# Workshop Outline

## Intro to club 
Welcome back, club directors intro, github account

## Intro to Spring Semester 
Goal - to work on some data science projects together  
Objectives - write code collaboratively while learning about different data science techniques and tools
Workshop list

## Data Science Project Components
Pieces to the project puzzle  
1. Data collection 
2. Data cleaning
3. Picking an analysis model
4. Running the model
5. Interpreting the results  

How do the pieces fit together? 

## User Based Collaborative Filtering with Movie Ratings
Goal: 2 parts - (1) build movie suggestions for user based on their ratings and items consumed by similar users and (2) predict ratings in a test set based on user ratings and items consumed by similar users

These are called "TopN" and "Prediction" tasks in Recommender Systems, respectively. 
We'll focus on the prediction task. 

### Steps:: 

1. Find a database of movie ratings (e.g., https://grouplens.org/datasets/movielens/100k/)
        - Need at least (user,item,rating) tuples in dataset 
2. Split train/test sets 
        - If using link above, already split into stable 5-fold CV datasets
        - Ultimate objections: for each observation in test set, we want rating prediction given user and item
3. Build user-by-item matrix 
        - Reshape original dataset
        - Rating values go in user-by-item matrix element
        - Missing values are NAs (can impute 0) 
4. Choose a similarity measure
        - Popular options: Pearson Correlation Coefficient (pairwise comparison or imputed zero), Cosine Vector Similarity
        - These can get exotic 
5. Produce user-user similarity matrix 
        - For Pearson/Cosine, think: user-by-item x item-by-user => user-user
6. For each test set observation (user_u,item_i,rating_ui) 
        - find nearest neighbors of user_u that have rated item_i
        - select k of those neighbors
        - average (or weighted average) the ratings of those neighbors
        - Error? How to measure error between r_ui prediction and rating_ui? RMSE, MAE, something else? 
7. Abstract the previous step to loop over k values
        - It's common to use granular values between 1-20
        - Often go out as far as 100-150, by increments of 10-25
8. Produce a plot corresponding to 7 with x values as k and y values as error
        - Optimal k values? 
        - Describe the relationship
9. Rinse and repeat for all train/test splits
        - If you have to build a production quality system, how would you choose k? Would you choose k? 
        - Repeat experiment with other similarity measures
        - Anything surprising? 
        - Bottlenecks?
        - Effects of imputing? 
        - Could perform item-item similarity (in step 5 instead), thoughts? 

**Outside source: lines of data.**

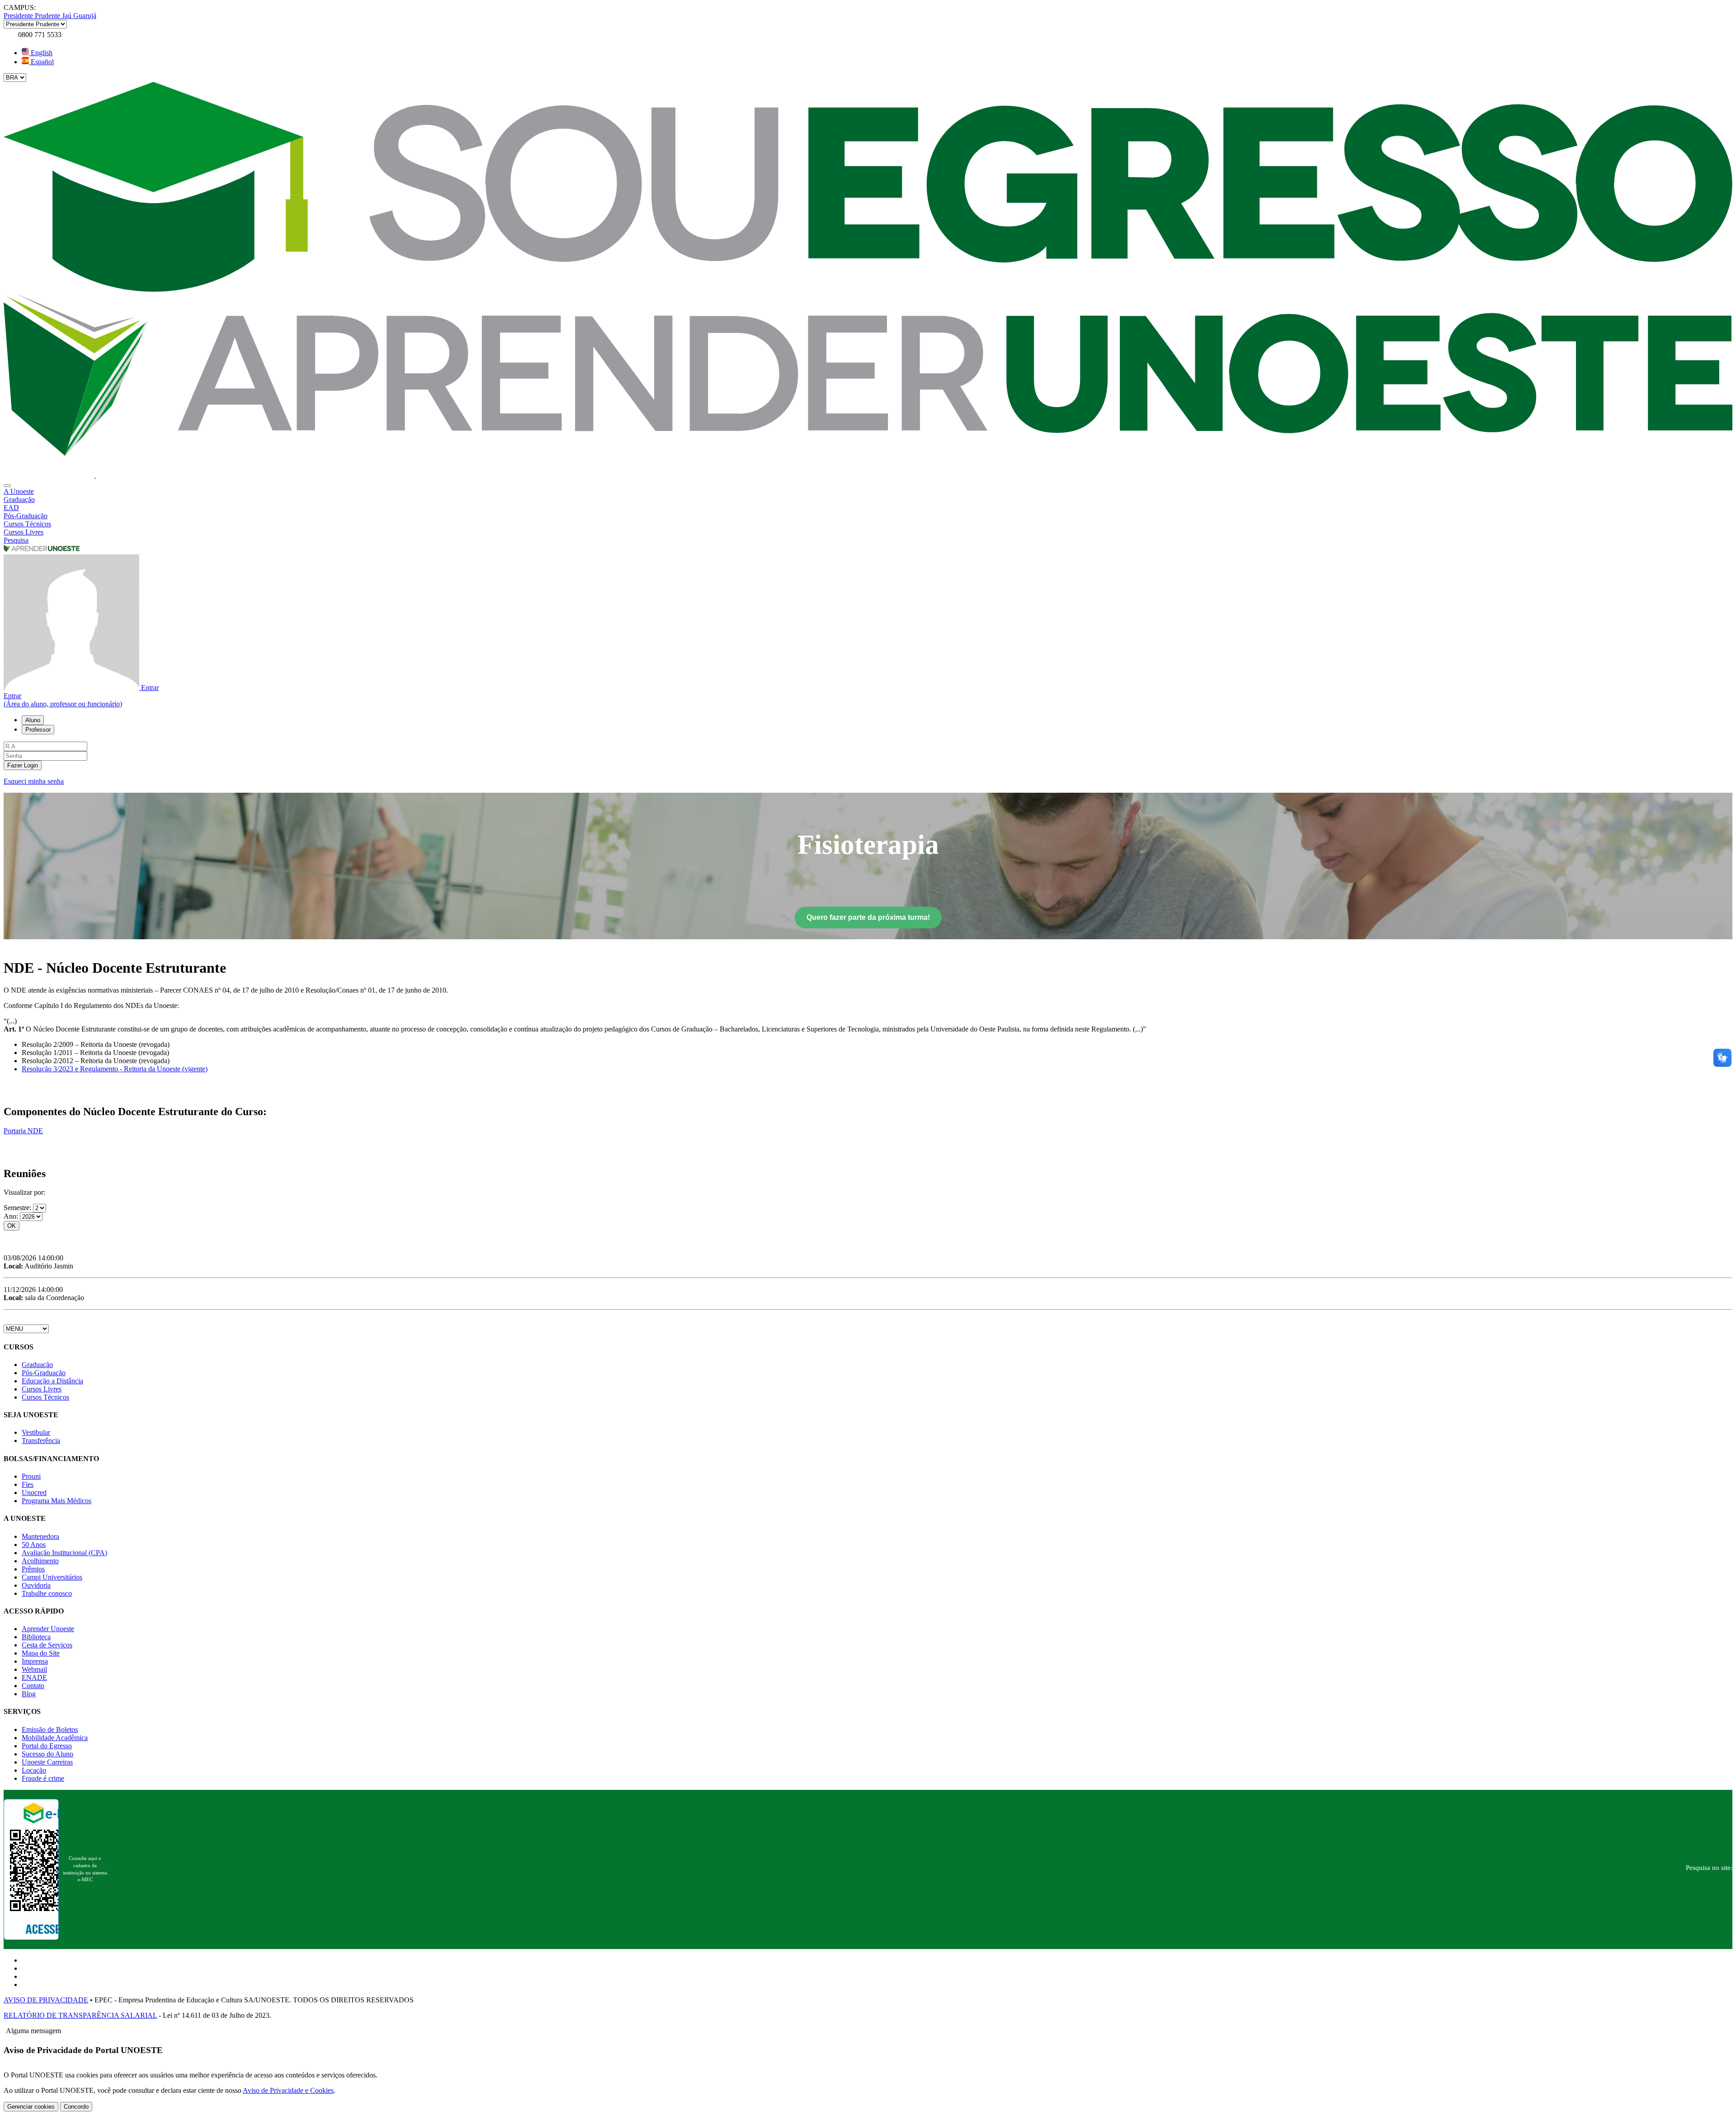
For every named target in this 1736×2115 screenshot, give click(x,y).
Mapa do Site (41, 1653)
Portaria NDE (23, 1131)
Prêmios (33, 1569)
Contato (33, 1685)
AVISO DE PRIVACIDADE (46, 2000)
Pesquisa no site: (1709, 1867)
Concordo (76, 2106)
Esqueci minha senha (34, 781)
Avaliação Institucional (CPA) (64, 1553)
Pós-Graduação (44, 1373)
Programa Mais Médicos (56, 1501)
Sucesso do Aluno (47, 1754)
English (40, 53)
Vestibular (36, 1432)
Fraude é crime (43, 1778)
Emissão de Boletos (50, 1729)
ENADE (34, 1677)
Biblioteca (36, 1637)
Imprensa (35, 1661)
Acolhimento (40, 1561)
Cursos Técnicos (45, 1397)
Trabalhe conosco (47, 1593)
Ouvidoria (36, 1585)
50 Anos (34, 1544)
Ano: (12, 1216)
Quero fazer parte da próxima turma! (868, 917)
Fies (27, 1484)
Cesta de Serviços (47, 1645)
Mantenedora (40, 1536)
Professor (38, 729)
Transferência (41, 1440)
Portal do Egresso (47, 1746)
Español (41, 62)
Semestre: (18, 1207)
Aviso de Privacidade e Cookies (288, 2090)
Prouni (31, 1476)
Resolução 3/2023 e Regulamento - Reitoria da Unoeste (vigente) (115, 1069)
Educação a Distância (52, 1381)
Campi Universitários (52, 1577)
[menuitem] (868, 491)
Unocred (34, 1492)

### Goal for today:: Get movie ratings data and manipulate format to calculate similarity

1. Find a collection of movie ratings
2. Download the information
3. Inspect how the information is stored
4. Prepare data
5. Explore similarity scores

In [1]:
import pandas as pd
import numpy as np

# read in the data file - first input is filename, 
# need to use the filepath to the file you want to load
data = pd.read_table('u1.base',sep = '\t', header = None)
# don't forget to read in u1.test as well!

In [3]:
# translate data into a numpy array where
# each row represents the ratings of one user,
# each column represents the ratings of one movie across all users
# this is typically referred to as a "ratings matrix" or "user-by-item rating matrix"
data_array = np.zeros((max(data[0]),max(data[1])))
for i in range(0,data.shape[0]):
    data_array[data[0][i]-1][data[1][i]-1] = data[2][i]

In [4]:
# calculate the Pearson cross-correlation coefficient matrix
data_corr = np.corrcoef(data_array)

Next steps: 6-9 from given above (and pasted below)

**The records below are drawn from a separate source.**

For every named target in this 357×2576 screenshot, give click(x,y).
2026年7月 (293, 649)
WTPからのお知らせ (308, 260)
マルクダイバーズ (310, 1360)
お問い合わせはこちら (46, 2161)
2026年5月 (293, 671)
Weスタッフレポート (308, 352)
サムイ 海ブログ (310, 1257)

6. For each test set observation (user_u,item_i,rating_ui) 
        - find nearest neighbors of user_u that have rated item_i
        - select k of those neighbors
        - average (or weighted average) the ratings of those neighbors
        - Error? How to measure error between r_ui prediction and rating_ui? RMSE, MAE, something else? 
7. Abstract the previous step to loop over k values
        - It's common to use granular values between 1-20
        - Often go out as far as 100-150, by increments of 10-25
8. Produce a plot corresponding to 7 with x values as k and y values as error
        - Optimal k values? 
        - Describe the relationship
9. Rinse and repeat for all train/test splits
        - If you have to build a production quality system, how would you choose k? Would you choose k? 
        - Repeat experiment with other similarity measures
        - Anything surprising? 
        - Bottlenecks?
        - Effects of imputing? 
        - Could perform item-item similarity (in step 5 instead), thoughts?